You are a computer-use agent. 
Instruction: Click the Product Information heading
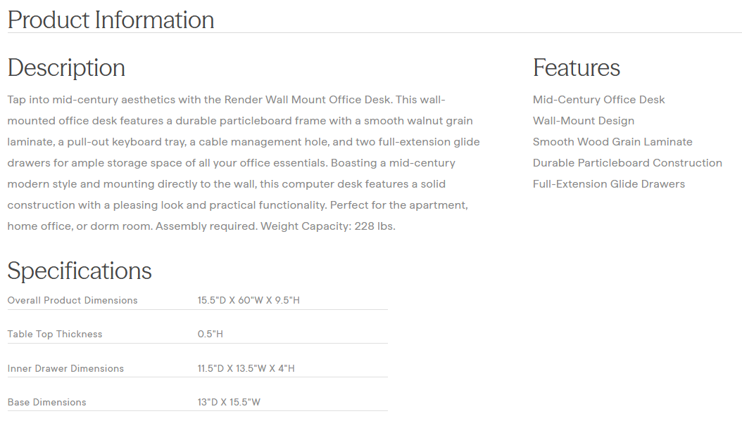pos(111,20)
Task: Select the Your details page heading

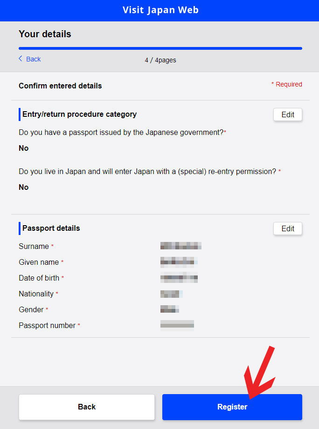Action: 45,34
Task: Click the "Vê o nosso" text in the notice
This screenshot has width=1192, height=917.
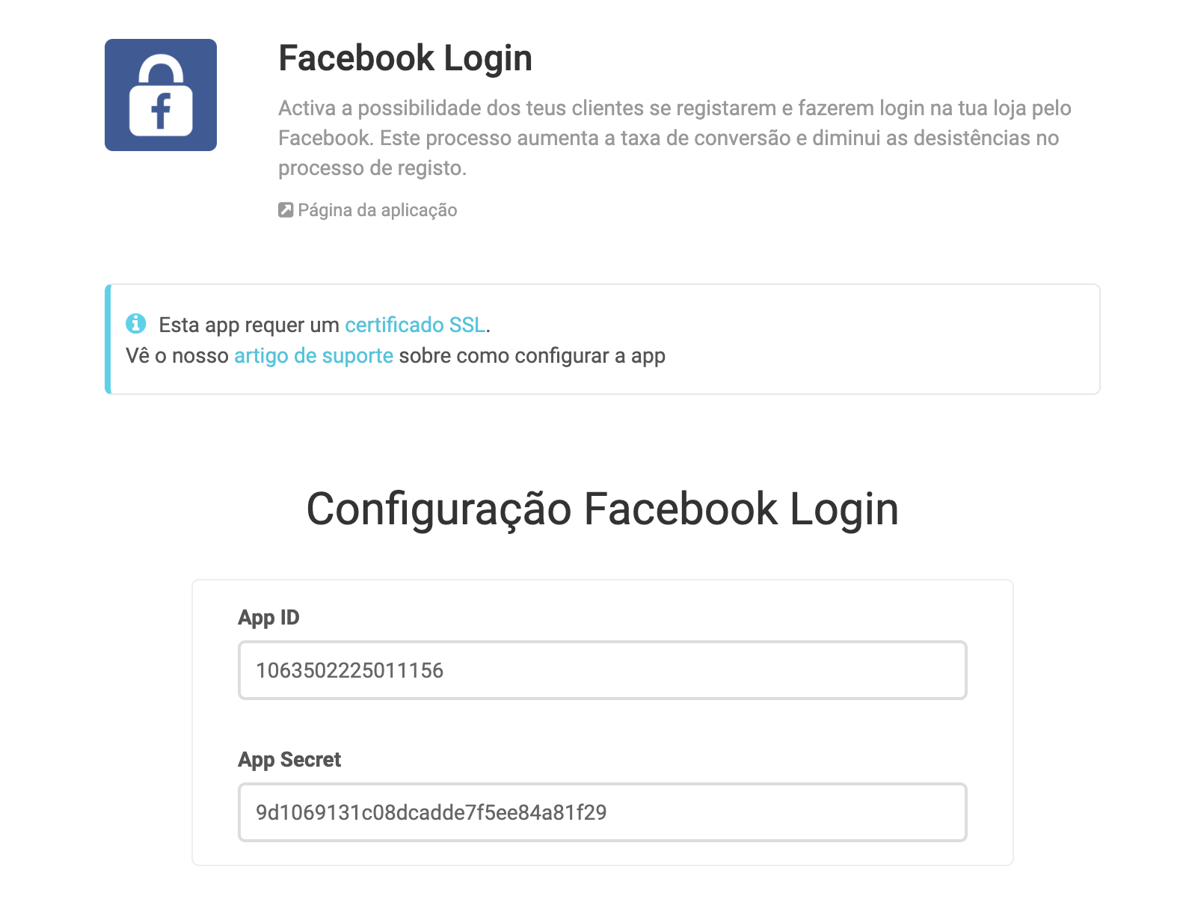Action: coord(177,356)
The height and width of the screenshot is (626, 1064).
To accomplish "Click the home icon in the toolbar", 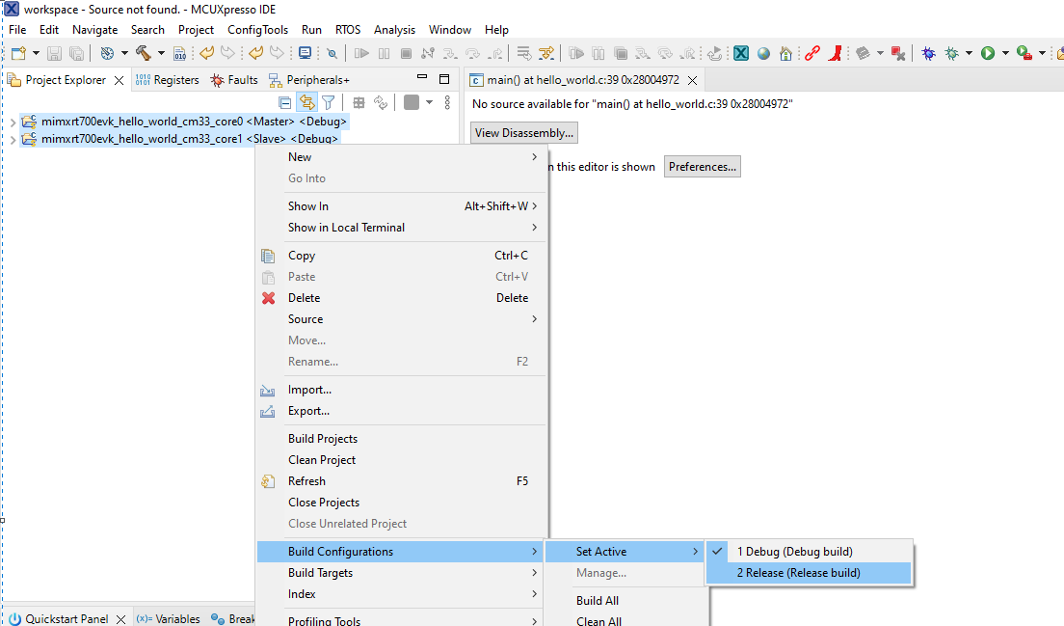I will click(x=786, y=53).
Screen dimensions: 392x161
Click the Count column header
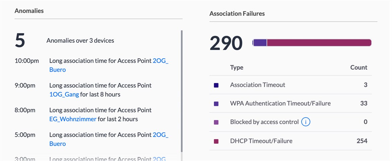(359, 67)
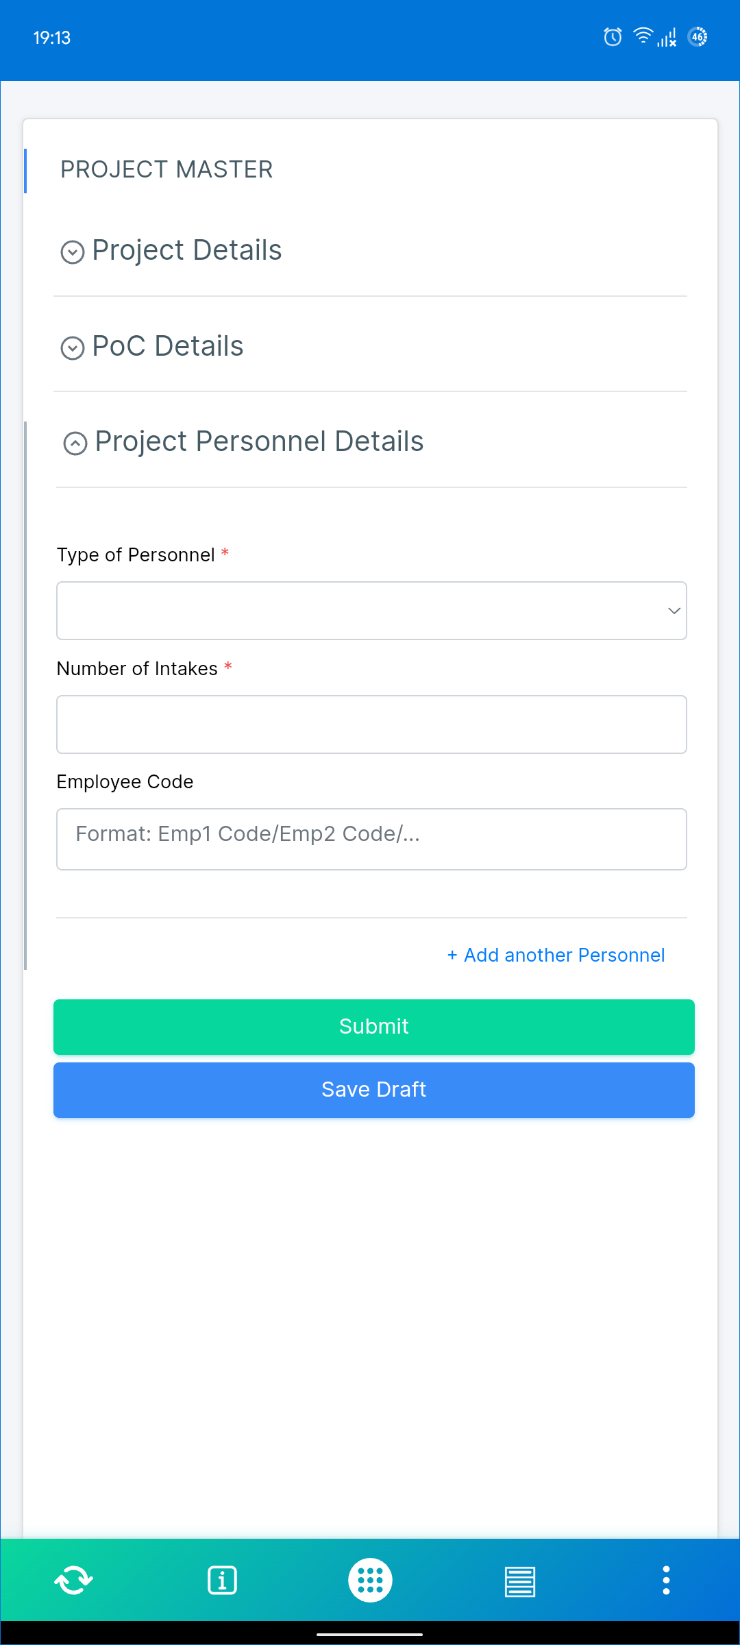Open the forms list icon in bottom bar
740x1645 pixels.
point(519,1580)
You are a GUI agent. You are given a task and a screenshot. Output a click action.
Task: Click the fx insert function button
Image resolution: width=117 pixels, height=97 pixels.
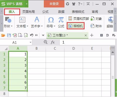(x=53, y=42)
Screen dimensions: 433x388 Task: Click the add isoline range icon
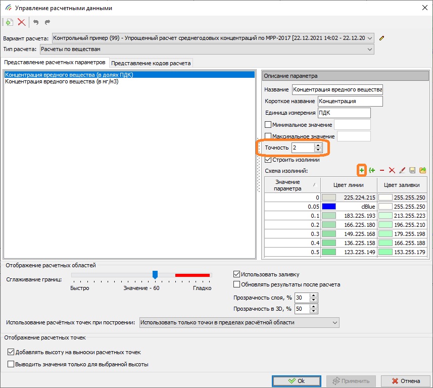[x=372, y=171]
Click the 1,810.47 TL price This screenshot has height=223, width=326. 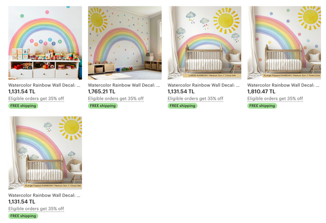[x=261, y=92]
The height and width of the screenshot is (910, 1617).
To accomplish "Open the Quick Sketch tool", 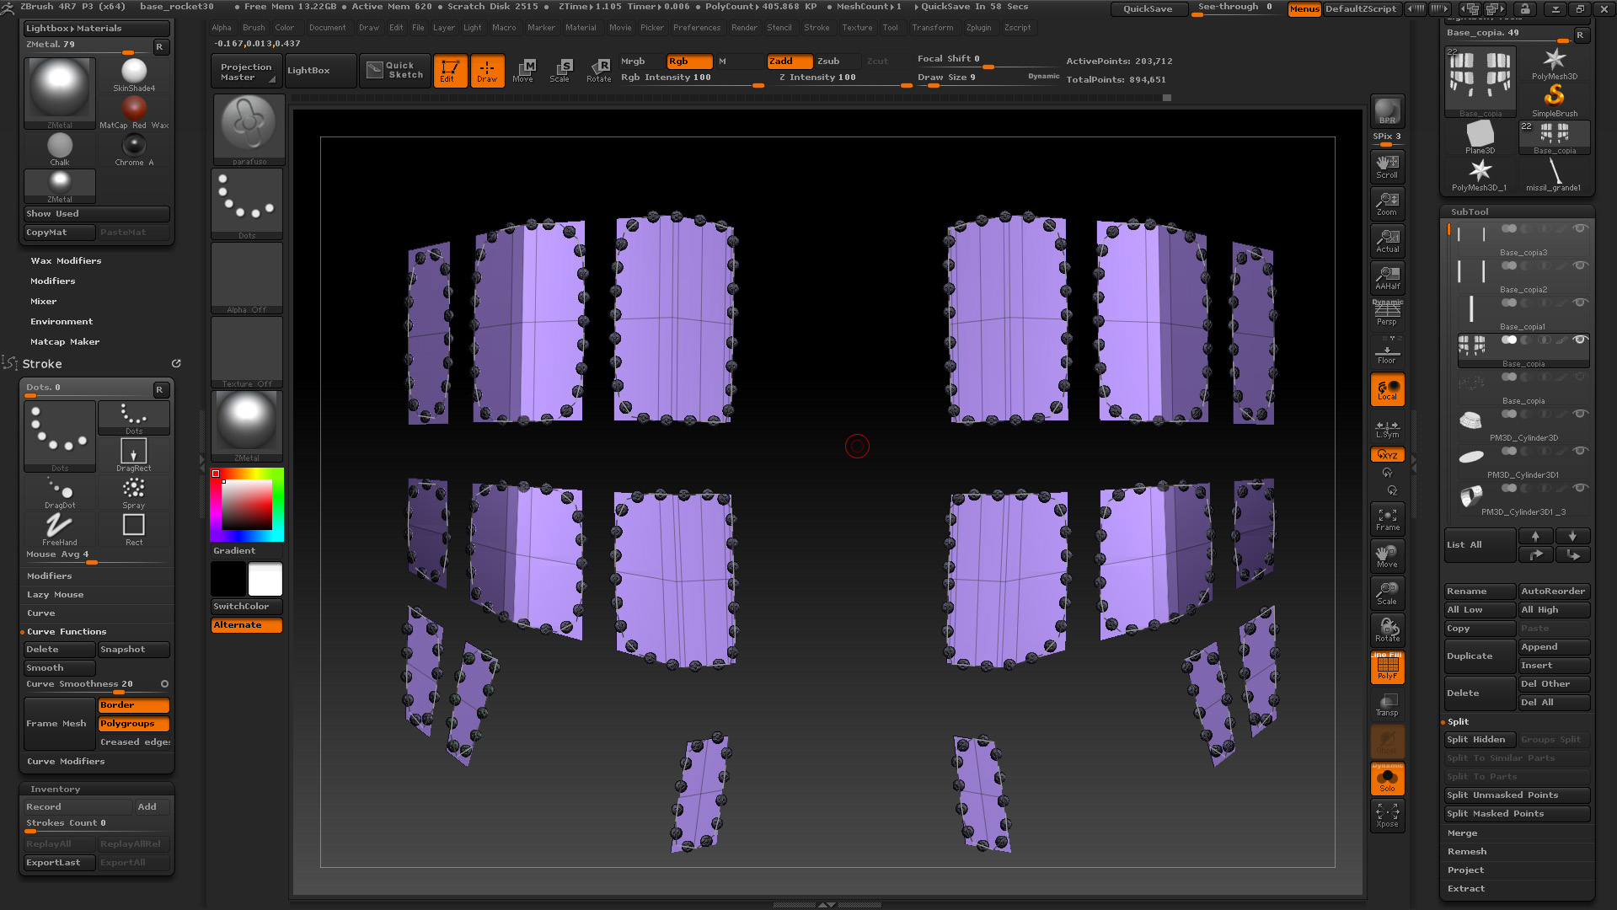I will pyautogui.click(x=395, y=71).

**Problem details:**
A single number is required: the count of lines in the data above that include the string "agent".

**Solution to this problem:**
2